Patriotism, in other words, has a long history as the most debatable of virtues, and as a moral principle that should always be qualified by a certain sturdy independence of thought; yet somehow those doubts hardly seem to impinge any longer on the m
ind of the present British government, which has taken, in its ideological dotage, to blustering and grandstanding on the subject of Queen and country like the Empire loyalists of old.
Yesterday, for example, the patriotic cause célèbre of the moment had to do with British servicemen and women at RAF Wittering in Cambridgeshire being ordered – or only advised, according to some accounts – not to wear their uniforms on trips into town, for fear of being abused by locals opposed to the wars in Iraq and Afghanistan.
"Despicable," roared the Daily Mail, echoing the mayor of Peterborough's description of the tiny minority of local neds apparently involved in this abuse. And like one of Pavlov's most obedient dogs, the Prime Minister immediately rose to the challenge, issuing statements about how we must all show respect and gratitude to our armed forces.
Nor is it the first time, this week, that Gordon Brown has been put through his patriotic paces by the gentlemen of the middle-market press. On Tuesday, his junior culture minister Margaret Hodge unwisely marred an otherwise brilliant and thoughtful speech about the arts and cultural identity by making a single, ill-targeted comment about an alleged lack of diversity in audiences for the BBC Proms at the Albert Hall; and once again, Mr Brown was to be found on patriotic parade, trampling over his own minister in the rush to confirm that the Proms Season was a British event to be proud of, and its traditional last-night programme – complete with Rule Britannia and Land Of Hope And Glory – perfect in every respect.
All of which is, of course, so much embarrassing tosh; and, what's more, profoundly un-British, both in its prescriptive attitude to how we should feel about our national identity, and in its attempt to close off debate about how we express it. So far as attitudes to servicemen and women are concerned, there is no "must" about the views any free citizen may take. The only unbreakable rule is that assault and harassment are criminal offences, from which off-duty service personnel should enjoy the same protection as everyone else.
And as for the Proms – well, in an age when the whole concept of the United Kingdom is under challenge, and is heading, at the very least, for a radical renegotiation, there is no point in denying that the traditional Last Night presents a distinctly retro view of British culture, and one with which people who were once on the receiving end of Britain's imperial adventures are likely to feel less than comfortable. Either way, it is certainly no part of the job of a self-respecting British prime minister to seek to close down debate on these subjects; or to collude with the authoritarian idea that no sensible person would raise the subject in the first place.
SO WHAT should government be doing on this fraught subject of national identity, to which the Prime Minister now seems drawn like a moth to the flame? The short answer is that in direct terms, it should be doing absolutely nothing.
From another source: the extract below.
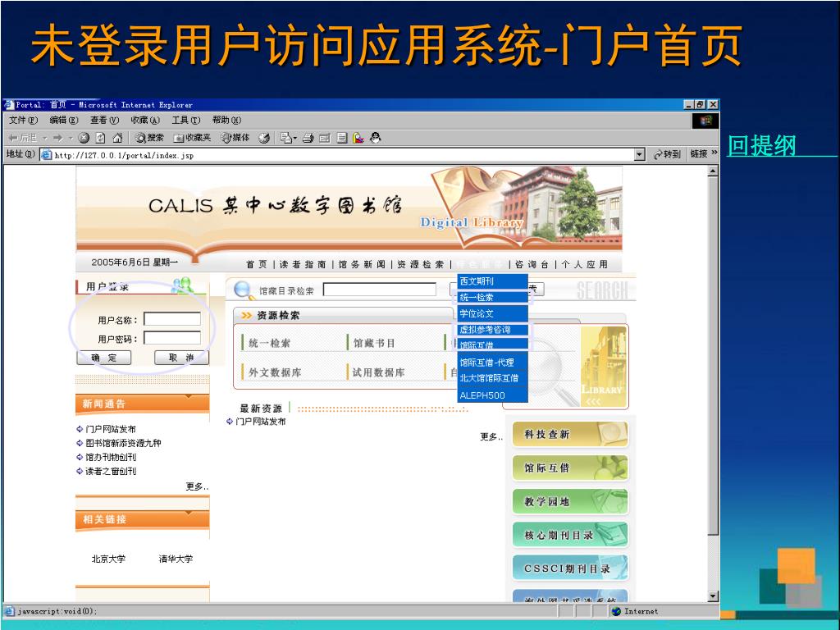840x630 pixels.
Task: Open the 北京大学 related link
Action: (108, 559)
As Ms Hodge fully acknowledged in her speech, cultures grow and change through an organic process that governments can neither dictate nor control. If they want to preside over a creative society, they need to support artists generously, and to allow them great freedom; they also need to pay serious attention – as politicians, citizens and human beings – to the work those artists produce, and to what it tells them about the changing society around them.
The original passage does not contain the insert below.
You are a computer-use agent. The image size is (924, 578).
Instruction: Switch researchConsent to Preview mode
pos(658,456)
And if they want, in the meantime, to strengthen the national community they represent, then the hard truth is that they need to stop babbling about patriotism and allegiance, and instead start doing those practical things that make people love and value the political community in which they live: cherishing its freedoms, protecting its privacies, providing for its weak and vulnerable, and developing an economy and society that reward dedication and effort, rather than greed and destructiveness.
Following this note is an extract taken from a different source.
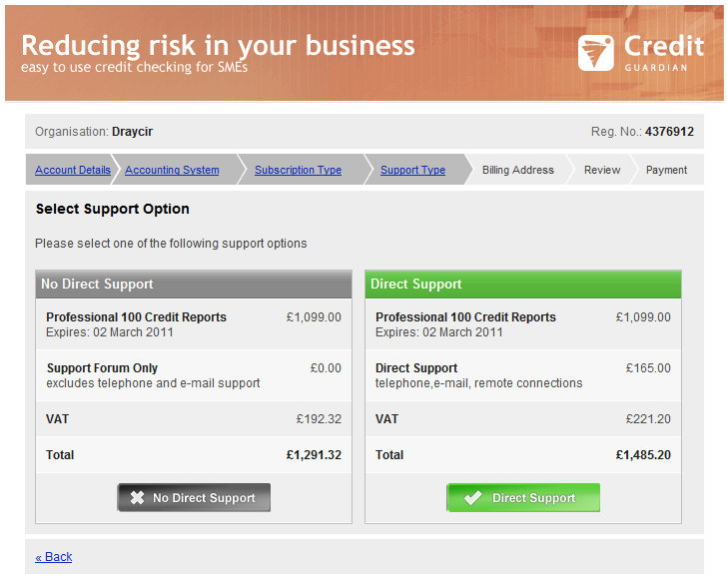Click the Billing Address step
This screenshot has height=584, width=728.
click(x=517, y=170)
The stark truth – as relevant, in the long term, to Alex Salmond and his ministers as for Mr Brown and his team – is that governments that fulfil those basic duties of care don't have to talk much about patriotism, because the affection and allegiance of their people is already won; whereas governments that fail in those key respects are the ones that typically start blustering and bullying about the loyalty we owe.
So let the Brown government ponder the company in which it finds itself before it unleashes its next pompous lecture on patriotism; and remember that in the business of political allegiance, bad governments tarnish the name and weaken the identity of the state over which they preside, as surely as good ones enhance it.